Msasani is an administrative ward in the Kinondoni District of the Dar es Salaam Region of Tanzania. The ward is located north west of Dar es Salaam central business district. According to the 2002 census, the ward has a total population of 43,457.

The ward is geographically a peninsula; both the ward and the peninsula are named after the Msasani village, which used to be the only settlement in the area.  The intense urbanization of the area in recent times notwithstanding, it is still essentially a Swahili fishermen's village.

Msasani includes some of the wealthiest areas in the Dar es Salaam Region, Peninsula, Oysterbay and Masaki. These areas contain shops, restaurants, beauty salons, pubs, and other entertainment facilities, as well as a large bazaar selling local crafts at Slipway hotel/mall.

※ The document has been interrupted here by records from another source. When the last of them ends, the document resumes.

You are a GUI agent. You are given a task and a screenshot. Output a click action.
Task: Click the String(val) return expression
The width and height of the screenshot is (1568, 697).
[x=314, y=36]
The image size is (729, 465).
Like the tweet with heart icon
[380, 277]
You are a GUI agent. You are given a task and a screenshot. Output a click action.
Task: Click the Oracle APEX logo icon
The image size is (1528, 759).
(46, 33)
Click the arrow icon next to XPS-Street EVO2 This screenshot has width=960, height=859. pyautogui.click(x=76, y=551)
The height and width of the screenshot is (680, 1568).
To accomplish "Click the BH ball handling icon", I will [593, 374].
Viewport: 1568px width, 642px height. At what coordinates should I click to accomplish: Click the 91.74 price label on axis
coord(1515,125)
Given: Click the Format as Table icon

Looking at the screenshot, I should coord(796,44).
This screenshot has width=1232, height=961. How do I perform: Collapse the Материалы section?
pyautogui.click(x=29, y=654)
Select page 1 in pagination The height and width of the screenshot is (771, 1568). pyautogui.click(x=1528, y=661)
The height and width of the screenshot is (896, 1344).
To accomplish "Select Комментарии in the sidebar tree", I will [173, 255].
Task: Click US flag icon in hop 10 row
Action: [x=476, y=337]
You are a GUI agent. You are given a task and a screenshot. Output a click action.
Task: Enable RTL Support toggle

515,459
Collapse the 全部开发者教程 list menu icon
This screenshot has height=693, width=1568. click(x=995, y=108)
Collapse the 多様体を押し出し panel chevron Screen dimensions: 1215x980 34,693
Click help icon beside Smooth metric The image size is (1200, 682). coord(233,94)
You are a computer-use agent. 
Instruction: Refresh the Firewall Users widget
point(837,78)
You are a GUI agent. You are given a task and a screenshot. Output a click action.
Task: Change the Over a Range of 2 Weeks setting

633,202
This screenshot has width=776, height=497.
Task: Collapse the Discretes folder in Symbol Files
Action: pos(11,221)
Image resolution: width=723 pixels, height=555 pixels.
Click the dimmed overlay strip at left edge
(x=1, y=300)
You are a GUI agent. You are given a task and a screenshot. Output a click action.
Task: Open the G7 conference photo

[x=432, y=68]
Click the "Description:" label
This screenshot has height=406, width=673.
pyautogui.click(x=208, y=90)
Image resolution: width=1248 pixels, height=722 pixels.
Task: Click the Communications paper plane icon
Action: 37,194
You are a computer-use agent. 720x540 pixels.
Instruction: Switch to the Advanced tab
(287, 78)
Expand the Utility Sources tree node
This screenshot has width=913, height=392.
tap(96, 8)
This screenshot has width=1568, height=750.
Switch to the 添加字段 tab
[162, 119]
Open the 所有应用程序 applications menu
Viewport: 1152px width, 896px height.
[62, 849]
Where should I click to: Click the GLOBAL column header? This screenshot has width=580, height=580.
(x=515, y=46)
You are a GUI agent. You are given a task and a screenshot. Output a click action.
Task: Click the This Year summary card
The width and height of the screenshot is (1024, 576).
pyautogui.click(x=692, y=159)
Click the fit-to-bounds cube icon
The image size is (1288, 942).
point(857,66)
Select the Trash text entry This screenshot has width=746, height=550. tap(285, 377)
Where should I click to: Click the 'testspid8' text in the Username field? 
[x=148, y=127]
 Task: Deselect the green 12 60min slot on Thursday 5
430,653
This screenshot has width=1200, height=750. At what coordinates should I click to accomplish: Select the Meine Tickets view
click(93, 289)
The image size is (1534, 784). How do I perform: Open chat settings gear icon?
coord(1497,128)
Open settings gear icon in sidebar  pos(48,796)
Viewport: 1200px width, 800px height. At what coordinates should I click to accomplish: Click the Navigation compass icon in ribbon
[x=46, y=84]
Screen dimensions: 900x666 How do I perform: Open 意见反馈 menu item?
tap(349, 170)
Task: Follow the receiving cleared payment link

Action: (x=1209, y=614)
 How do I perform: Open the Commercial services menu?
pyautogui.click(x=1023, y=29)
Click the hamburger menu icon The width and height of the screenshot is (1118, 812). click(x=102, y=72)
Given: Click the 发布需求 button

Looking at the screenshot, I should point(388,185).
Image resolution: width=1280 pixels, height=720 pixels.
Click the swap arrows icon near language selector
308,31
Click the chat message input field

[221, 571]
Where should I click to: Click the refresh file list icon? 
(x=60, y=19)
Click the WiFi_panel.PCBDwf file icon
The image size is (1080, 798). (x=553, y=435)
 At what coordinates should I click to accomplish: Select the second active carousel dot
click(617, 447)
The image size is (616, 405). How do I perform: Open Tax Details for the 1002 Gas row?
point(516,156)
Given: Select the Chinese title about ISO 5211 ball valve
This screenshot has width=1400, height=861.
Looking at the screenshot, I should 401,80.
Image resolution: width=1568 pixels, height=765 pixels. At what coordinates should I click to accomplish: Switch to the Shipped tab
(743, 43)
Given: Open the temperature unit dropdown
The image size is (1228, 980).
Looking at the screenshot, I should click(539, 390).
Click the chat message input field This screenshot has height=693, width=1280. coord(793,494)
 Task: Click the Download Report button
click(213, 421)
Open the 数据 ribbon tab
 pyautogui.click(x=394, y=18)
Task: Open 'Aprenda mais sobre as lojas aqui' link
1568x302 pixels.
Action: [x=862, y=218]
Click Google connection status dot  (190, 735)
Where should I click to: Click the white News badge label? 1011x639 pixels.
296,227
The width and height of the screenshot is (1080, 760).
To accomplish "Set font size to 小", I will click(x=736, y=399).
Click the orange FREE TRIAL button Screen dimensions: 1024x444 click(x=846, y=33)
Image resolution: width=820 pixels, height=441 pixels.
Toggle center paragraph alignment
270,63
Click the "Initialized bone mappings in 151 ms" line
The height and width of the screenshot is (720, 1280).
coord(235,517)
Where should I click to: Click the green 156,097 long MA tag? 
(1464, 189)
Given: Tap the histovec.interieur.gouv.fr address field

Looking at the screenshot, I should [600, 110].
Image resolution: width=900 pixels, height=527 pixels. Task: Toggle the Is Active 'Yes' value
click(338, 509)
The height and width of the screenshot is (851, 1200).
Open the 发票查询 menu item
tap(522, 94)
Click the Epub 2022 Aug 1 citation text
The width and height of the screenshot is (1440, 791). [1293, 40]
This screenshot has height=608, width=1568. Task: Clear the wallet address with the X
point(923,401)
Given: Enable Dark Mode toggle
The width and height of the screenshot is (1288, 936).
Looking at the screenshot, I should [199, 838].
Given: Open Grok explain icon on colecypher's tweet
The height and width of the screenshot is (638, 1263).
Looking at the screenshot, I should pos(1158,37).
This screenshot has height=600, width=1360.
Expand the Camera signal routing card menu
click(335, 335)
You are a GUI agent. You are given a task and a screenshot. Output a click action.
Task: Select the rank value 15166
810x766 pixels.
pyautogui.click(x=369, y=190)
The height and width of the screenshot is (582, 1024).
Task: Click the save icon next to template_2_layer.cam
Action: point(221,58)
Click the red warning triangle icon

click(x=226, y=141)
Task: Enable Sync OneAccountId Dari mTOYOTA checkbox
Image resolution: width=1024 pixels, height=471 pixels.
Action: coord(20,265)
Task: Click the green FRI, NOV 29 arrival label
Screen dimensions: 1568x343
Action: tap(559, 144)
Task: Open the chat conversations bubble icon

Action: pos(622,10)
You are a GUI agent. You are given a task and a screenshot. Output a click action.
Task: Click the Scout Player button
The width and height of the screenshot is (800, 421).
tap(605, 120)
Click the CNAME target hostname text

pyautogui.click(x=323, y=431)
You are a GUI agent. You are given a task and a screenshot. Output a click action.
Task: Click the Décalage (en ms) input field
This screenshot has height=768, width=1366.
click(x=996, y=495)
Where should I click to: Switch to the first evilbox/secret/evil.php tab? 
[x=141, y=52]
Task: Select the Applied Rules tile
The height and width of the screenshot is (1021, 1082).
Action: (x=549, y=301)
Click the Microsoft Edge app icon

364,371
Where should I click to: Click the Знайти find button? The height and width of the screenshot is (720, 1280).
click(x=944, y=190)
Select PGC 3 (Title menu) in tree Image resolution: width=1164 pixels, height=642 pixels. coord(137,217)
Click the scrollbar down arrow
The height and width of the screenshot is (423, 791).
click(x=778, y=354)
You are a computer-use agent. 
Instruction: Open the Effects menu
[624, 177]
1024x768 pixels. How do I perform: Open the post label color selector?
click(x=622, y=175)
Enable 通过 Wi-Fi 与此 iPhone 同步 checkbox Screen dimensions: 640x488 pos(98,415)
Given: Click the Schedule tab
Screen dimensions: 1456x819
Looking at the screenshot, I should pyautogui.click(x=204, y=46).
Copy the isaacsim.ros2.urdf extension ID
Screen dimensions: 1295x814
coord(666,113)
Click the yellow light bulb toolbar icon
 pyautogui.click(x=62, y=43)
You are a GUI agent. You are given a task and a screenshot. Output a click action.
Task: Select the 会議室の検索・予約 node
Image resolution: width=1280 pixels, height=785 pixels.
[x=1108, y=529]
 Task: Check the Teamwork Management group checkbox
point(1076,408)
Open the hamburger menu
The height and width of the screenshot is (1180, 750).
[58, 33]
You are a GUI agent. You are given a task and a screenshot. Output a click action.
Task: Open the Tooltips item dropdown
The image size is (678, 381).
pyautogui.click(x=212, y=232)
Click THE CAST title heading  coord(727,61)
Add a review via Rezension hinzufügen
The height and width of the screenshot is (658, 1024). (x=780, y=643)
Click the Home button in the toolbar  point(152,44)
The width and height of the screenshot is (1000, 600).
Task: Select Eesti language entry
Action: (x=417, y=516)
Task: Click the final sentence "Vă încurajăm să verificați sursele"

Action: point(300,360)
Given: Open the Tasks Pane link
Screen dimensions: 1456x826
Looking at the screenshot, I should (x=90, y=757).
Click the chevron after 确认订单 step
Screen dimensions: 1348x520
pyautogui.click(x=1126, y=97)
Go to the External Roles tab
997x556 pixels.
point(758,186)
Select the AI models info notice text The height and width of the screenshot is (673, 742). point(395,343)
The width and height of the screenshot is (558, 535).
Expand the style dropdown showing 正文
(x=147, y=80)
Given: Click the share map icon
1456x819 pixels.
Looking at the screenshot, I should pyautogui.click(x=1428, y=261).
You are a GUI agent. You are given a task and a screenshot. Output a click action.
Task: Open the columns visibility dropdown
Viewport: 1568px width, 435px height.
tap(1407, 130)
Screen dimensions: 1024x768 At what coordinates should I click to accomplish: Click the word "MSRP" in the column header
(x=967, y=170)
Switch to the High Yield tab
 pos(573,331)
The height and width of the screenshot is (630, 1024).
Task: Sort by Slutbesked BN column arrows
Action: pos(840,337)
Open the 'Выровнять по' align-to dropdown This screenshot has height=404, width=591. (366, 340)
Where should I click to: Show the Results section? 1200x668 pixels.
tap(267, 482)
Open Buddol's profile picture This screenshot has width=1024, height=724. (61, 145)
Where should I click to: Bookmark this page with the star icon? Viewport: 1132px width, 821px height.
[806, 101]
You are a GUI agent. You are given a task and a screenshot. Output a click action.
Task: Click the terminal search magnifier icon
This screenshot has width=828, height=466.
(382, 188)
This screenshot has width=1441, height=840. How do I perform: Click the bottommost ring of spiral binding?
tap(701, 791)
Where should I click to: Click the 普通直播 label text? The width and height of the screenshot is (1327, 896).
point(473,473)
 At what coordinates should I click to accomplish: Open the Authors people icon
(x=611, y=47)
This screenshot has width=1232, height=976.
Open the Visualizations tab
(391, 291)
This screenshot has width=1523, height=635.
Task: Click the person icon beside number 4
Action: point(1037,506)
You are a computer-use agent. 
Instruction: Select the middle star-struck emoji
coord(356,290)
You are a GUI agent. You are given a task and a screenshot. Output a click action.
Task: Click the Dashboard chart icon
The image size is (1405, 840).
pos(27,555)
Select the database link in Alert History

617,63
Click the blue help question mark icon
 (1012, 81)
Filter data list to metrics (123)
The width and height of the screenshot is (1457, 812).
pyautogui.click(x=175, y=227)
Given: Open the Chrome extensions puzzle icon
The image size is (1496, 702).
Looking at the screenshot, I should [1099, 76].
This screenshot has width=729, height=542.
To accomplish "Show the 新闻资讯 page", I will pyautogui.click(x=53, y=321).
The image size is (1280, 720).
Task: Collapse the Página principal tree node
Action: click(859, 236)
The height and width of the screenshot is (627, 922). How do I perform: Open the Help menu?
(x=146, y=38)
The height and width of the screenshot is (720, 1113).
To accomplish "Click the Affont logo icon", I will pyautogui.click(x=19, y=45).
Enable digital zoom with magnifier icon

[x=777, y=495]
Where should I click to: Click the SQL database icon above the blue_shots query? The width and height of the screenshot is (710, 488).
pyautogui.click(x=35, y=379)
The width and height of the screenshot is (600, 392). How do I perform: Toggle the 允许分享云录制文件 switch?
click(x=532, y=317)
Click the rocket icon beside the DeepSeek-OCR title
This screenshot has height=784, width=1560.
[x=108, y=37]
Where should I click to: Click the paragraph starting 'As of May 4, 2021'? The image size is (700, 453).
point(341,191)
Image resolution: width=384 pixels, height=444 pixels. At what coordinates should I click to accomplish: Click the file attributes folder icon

It is also a luxury residential area, with several large villas owned by members of the Tanzanian political and economic elite. Most of these structures were built in an era of building liberalization initiated by former President of Tanzania Mr. Ali Hassan Mwinyi.

Public transportation in the area is mainly provided by daladalas, their main end stations being Msasani on Kimweri Avenue and Masaki near the Sea Cliff Hotel. From Slipway, motored dhows provide connection to the island of Bongoyo.

Coco Beach in Msasani is a popular holiday and weekend destination for Dar es Salaam inhabitants, although shark attacks were reported several years ago.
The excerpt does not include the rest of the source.